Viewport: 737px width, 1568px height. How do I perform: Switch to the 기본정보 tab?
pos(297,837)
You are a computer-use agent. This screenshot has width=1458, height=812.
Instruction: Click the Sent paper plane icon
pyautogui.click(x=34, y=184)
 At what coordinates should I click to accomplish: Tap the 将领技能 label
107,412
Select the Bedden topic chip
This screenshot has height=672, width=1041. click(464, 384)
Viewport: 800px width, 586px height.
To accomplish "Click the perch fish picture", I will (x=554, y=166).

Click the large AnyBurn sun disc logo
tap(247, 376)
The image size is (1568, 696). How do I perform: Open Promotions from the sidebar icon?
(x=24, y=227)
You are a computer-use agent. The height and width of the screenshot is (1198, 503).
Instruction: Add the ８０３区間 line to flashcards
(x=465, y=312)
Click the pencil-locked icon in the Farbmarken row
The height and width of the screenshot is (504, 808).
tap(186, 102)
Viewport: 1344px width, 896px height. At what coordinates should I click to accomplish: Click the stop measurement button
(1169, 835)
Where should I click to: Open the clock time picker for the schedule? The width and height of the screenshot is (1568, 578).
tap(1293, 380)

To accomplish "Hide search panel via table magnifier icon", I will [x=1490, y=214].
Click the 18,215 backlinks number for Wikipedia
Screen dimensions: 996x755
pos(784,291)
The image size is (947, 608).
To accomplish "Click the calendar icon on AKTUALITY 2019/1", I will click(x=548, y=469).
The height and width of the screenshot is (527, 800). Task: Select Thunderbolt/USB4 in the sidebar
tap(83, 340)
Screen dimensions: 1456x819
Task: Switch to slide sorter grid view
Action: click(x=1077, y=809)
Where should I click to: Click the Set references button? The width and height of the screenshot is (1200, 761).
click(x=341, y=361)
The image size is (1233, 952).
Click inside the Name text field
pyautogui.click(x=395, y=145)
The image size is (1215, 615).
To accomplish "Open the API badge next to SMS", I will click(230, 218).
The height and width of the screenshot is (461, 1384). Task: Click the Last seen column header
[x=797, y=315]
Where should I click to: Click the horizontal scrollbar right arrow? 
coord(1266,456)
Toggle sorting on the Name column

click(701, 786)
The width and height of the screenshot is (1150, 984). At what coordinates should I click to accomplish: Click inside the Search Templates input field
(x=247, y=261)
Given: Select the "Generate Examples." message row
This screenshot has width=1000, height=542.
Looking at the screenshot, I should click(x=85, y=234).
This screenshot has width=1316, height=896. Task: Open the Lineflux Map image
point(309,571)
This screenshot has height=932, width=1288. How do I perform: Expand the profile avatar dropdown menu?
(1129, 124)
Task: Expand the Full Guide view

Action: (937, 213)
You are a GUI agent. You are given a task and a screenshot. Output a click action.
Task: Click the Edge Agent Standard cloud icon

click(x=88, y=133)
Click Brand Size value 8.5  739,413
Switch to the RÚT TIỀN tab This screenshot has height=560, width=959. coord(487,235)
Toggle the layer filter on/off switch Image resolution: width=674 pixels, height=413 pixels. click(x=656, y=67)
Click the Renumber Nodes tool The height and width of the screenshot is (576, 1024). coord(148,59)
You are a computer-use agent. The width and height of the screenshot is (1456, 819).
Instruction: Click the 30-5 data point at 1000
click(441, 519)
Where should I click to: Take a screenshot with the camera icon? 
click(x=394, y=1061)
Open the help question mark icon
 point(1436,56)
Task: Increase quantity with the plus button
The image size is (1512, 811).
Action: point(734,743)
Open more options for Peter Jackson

• **Your instructions**:
Please reproduce all of the records above word for word, leaving none out.

• **Right answer**:
Viewport: 737px width, 1568px height. How do I perform: Switch to the 기본정보 tab?
pos(297,837)
You are a computer-use agent. This screenshot has width=1458, height=812.
Instruction: Click the Sent paper plane icon
pyautogui.click(x=34, y=184)
 At what coordinates should I click to accomplish: Tap the 将领技能 label
107,412
Select the Bedden topic chip
This screenshot has height=672, width=1041. click(464, 384)
Viewport: 800px width, 586px height.
To accomplish "Click the perch fish picture", I will (x=554, y=166).

Click the large AnyBurn sun disc logo
tap(247, 376)
The image size is (1568, 696). How do I perform: Open Promotions from the sidebar icon?
(x=24, y=227)
You are a computer-use agent. The height and width of the screenshot is (1198, 503).
Instruction: Add the ８０３区間 line to flashcards
(x=465, y=312)
Click the pencil-locked icon in the Farbmarken row
The height and width of the screenshot is (504, 808).
tap(186, 102)
Viewport: 1344px width, 896px height. At what coordinates should I click to accomplish: Click the stop measurement button
(1169, 835)
Where should I click to: Open the clock time picker for the schedule? The width and height of the screenshot is (1568, 578).
tap(1293, 380)

To accomplish "Hide search panel via table magnifier icon", I will [x=1490, y=214].
Click the 18,215 backlinks number for Wikipedia
Screen dimensions: 996x755
pos(784,291)
The image size is (947, 608).
To accomplish "Click the calendar icon on AKTUALITY 2019/1", I will click(x=548, y=469).
The height and width of the screenshot is (527, 800). Task: Select Thunderbolt/USB4 in the sidebar
tap(83, 340)
Screen dimensions: 1456x819
Task: Switch to slide sorter grid view
Action: click(x=1077, y=809)
Where should I click to: Click the Set references button? The width and height of the screenshot is (1200, 761).
click(x=341, y=361)
The image size is (1233, 952).
Click inside the Name text field
pyautogui.click(x=395, y=145)
The image size is (1215, 615).
To accomplish "Open the API badge next to SMS", I will click(230, 218).
The height and width of the screenshot is (461, 1384). Task: Click the Last seen column header
[x=797, y=315]
Where should I click to: Click the horizontal scrollbar right arrow? 
coord(1266,456)
Toggle sorting on the Name column

click(701, 786)
The width and height of the screenshot is (1150, 984). At what coordinates should I click to accomplish: Click inside the Search Templates input field
(x=247, y=261)
Given: Select the "Generate Examples." message row
This screenshot has width=1000, height=542.
Looking at the screenshot, I should click(x=85, y=234).
This screenshot has width=1316, height=896. Task: Open the Lineflux Map image
point(309,571)
This screenshot has height=932, width=1288. How do I perform: Expand the profile avatar dropdown menu?
(1129, 124)
Task: Expand the Full Guide view

Action: (937, 213)
You are a GUI agent. You are given a task and a screenshot. Output a click action.
Task: Click the Edge Agent Standard cloud icon

click(x=88, y=133)
Click Brand Size value 8.5  739,413
Switch to the RÚT TIỀN tab This screenshot has height=560, width=959. coord(487,235)
Toggle the layer filter on/off switch Image resolution: width=674 pixels, height=413 pixels. click(x=656, y=67)
Click the Renumber Nodes tool The height and width of the screenshot is (576, 1024). coord(148,59)
You are a computer-use agent. The width and height of the screenshot is (1456, 819).
Instruction: Click the 30-5 data point at 1000
click(441, 519)
Where should I click to: Take a screenshot with the camera icon? 
click(x=394, y=1061)
Open the help question mark icon
 point(1436,56)
Task: Increase quantity with the plus button
The image size is (1512, 811).
Action: point(734,743)
Open more options for Peter Jackson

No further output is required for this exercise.